Continuation with Our Young Metaphysician: Concept, Metaphor, and Tigers

If we keep in mind I am referring only to poetic metaphor, we should see it is the opposite of a concept. A concept results from a process of abstraction from messy sense data. It removes all that confusion to create a few defining principles. The removal of that messiness of sense data gives a clean principled concept reduced to to a few defining characteristics that fit all entities in the category. That clean and orderly definition can almost give one a sense that the reductive concept is the reality. Maybe reality exists in an immaterial realm of perfection. In fact, maybe it is god thinking this perfection, while we’re stuck in this fallen and sinful world of confused senses.

Let’s think of a tiger. It’s yellow with stripes, growls, and lives in specific areas of the world. It’s a clean concept abstracted from a confusion of sense data from actual tigers encountered in the world. The concept we have doesn’t accurately picture any one tiger we could meet – all tigers will differ from the concept to a degree. A Siberian Tiger differs from a Bengal Tiger, individual Siberians differ from each other. And what counts as a tiger? Saber Tooth Tigers are very different from today’s tigers. And what of their progenitors? Physical reality is mucky and confused, so let’s ascend to the dry aerie of concept.

Tyger Tyger, burning bright,

WTF? The spelling of tiger, already archaic and a bit strange when Blake wrote it, throws us off kilter at the very first word. Something odd here. And nowhere in most of our concepts of tiger is the animal aflame. From the first, this image cracks our concept and forces us back to the sense data.

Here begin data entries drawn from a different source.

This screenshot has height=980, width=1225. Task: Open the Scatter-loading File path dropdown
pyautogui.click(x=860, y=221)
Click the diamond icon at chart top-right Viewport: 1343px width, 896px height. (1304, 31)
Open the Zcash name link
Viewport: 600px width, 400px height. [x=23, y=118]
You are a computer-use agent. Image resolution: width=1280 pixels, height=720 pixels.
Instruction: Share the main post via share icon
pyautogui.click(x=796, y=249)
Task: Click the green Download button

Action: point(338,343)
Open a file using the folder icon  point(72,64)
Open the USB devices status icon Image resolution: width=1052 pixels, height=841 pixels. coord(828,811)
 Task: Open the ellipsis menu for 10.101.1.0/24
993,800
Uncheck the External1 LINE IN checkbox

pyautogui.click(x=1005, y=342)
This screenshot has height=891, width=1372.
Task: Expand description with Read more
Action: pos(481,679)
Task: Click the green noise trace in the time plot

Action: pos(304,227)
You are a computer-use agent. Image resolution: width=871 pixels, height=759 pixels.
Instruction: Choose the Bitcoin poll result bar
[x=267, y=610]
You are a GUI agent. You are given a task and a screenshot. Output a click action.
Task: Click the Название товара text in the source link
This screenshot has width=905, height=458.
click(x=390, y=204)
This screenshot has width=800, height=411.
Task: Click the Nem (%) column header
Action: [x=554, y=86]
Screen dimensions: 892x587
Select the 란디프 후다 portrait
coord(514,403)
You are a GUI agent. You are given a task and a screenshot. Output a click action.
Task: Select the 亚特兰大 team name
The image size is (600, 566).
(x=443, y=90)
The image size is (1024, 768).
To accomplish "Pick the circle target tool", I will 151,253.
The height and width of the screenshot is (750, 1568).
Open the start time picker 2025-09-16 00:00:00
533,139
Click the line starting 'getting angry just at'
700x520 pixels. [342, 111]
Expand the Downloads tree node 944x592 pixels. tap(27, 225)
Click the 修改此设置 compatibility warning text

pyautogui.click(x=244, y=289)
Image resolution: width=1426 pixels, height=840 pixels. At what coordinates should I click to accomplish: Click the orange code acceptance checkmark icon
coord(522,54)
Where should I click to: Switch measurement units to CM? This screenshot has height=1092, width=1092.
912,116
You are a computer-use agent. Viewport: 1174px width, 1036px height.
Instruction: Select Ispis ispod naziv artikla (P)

There are many interpretations of this image, some of them partially correct and even in conflict with others equally partially correct. But none can exhaust the meaning. Its oddity is what attracts and holds our attention, but we can never quite resolve the strangeness. The mystery behind the image.

In what distant deeps or skies
Burnt the fire of thine eyes?

In the eyes of the tyger we stare into a terrifying, proud, aggressive, and awesomely beautiful aspect of Being itself, met in our gaze. The Being whose essence presents itself as this tyger. And in that tyger, we stare at our own essence derived from this Being. Beyond mere definition. Subject/object metaphysics dissolved as we sense that nature is not separate from us, but rather we are as integral a part as that tyger. Nature is not separated from us as an external object, but rather we are the same stuff: we burn with that same fire. The same fire at the center of the stars from which we came.

Not only can we never exhaust the meaning of that image, but that image doesn’t exhaust Being itself. Blake also gives us its counterpart. Who made the little lamb?

For He calls Himself a Lamb.
He is meek, and He is mild,
He became a little child.

A later poet will update from a different aspect as he speaks of “Some infinitely gentle and infinitely suffering thing”. Another unfathomable aspect of Being, even stranger along side the tyger; equally essential. Nor do those two inexhaustible images exhaust Being.

The metaphor has its counterpart in music and art. In the greatest works of Beethoven, we have the delicate run in the treble, gentle and at play. Below growls the tyger in the bass, suddenly shifting the foundation; discord threatening the structure above. Organization, play, and dissolution; eternally.

This is where we meet truth: in the thrall of physical experience, even more immediate and non-reductive in music than in the metaphor. To do so, we first surrender our pretense to truth as deduction from ideas, or as objective analysis, and accept a wholly different type of understanding. In the metaphor we take part in the event. We come to see an aspect of the essence of Being. We see it within ourselves, and we sense who we are, what the world is, and our place in it. Worth infinitely more than all the definitions in the dictionary, theories of spacetime, or musing of angels dancing on pins.

We learn to seek the holy right here, around and within us, without the sere inventions of god or the immaterial.